During this time, many of us can feel helpless towards this natural disaster, but this week’s blog is here to help explain ways you can be better prepared for wildfire season.

One important thing to take into consideration is where you are located in a city or community, which helps determine your risk of wildfire. A great resource to understand your risk is Wildfire Risk to homes in Reno which takes into account the likelihood and intensity of a wildfire as well as the exposure and susceptibility. This resource shows communities closer to the center of town have lower risk, while communities on the outside of town have a higher risk of wildfire. If you live in an area on the outside of town that has a yard, it’s important to maintain the area at least 100 feet away from your house and any structures. This includes clearing any dried and dead vegetation from anywhere in your yard and in odd spaces like gutters and under decks. Another good tip is if you have a deck with an open bottom, create a barrier with mesh to keep debris out. Make sure to remove low hanging branches that may touch your roof.

Having a plan for what you would do in the scenario of a wildfire close to your residence can help save your life. There are so many factors to be considered, what is essential to bring? Do you have animals or family members that need assistance? How many routes are there to get out of your neighborhood? Where will you go? Having an answer to these questions will help in a situation where you may be under evacuation orders when there is limited time to plan. If your community is under an evacuation order, you will likely receive a warning on your cell phone and you can check the status by visiting news resources on TV or the radio.

One wildfire effect that plagues our city is the smoke. I’m sure we all remember last wildfire season where the air quality index was hazardous (above 300) for some time. It limits our ability to enjoy our outdoor spaces, but it’s important to understand the health effects it can have on us. The AQI (Air Quality Index) measures fine particulate matter (PM 2.5) which are small particles in the air that can reduce our visibility and be breathed in. An AQI of 51 or more can pose health risks to those sensitive to air pollution. Anything above 151 can pose health risks to some members in the public and everyone is encouraged to reduce any strenuous outdoor activity.
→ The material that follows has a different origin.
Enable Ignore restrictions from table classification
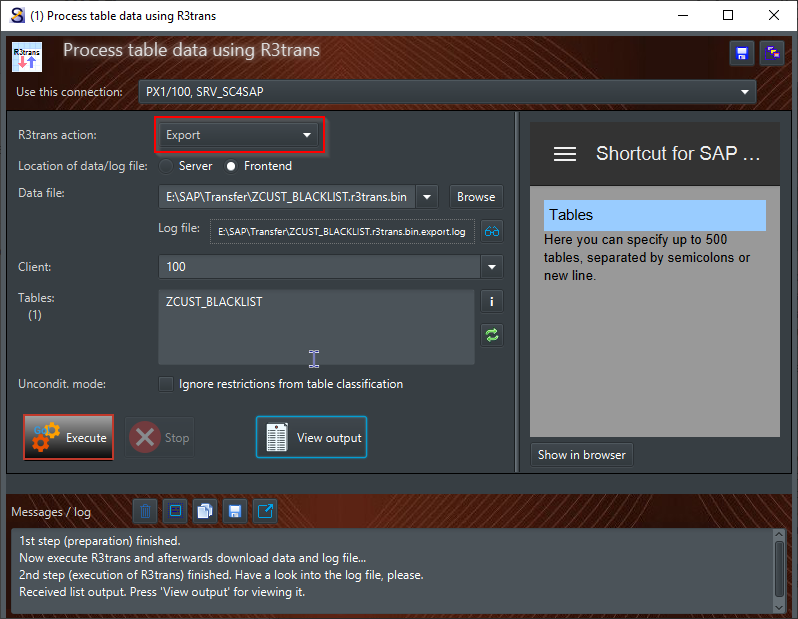The image size is (798, 619). tap(166, 384)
An AQI higher than 301 is considered a health emergency to everyone and all members of the public should avoid any activity outdoors. It’s important to know how smoke can affect you personally what health risks it may pose to you. To better understand how you should take action when it is smoky check out this resource Air quality Guide for Particle Pollution, and if it seems hazy outside always check the AQI levels by looking through a weather channel or the internet. And Don’t forget about your furry friends! Being outside in smoke can pose a risk to our beloved animals, and they should keep outdoor activities low as well.

This time can be hard for all of us and it’s important to consider our mental health during these events. I know I personally really struggle with not being able to explore our amazing green spaces with my dog, it’s one of my favorite outlets when I feel stressed. Last summer was particularly hard, but I made sure to take care of myself by finding new hobbies like painting to do inside as well as activities to keep my dog entertained! Make sure to check in with yourself and loved ones during the fire season!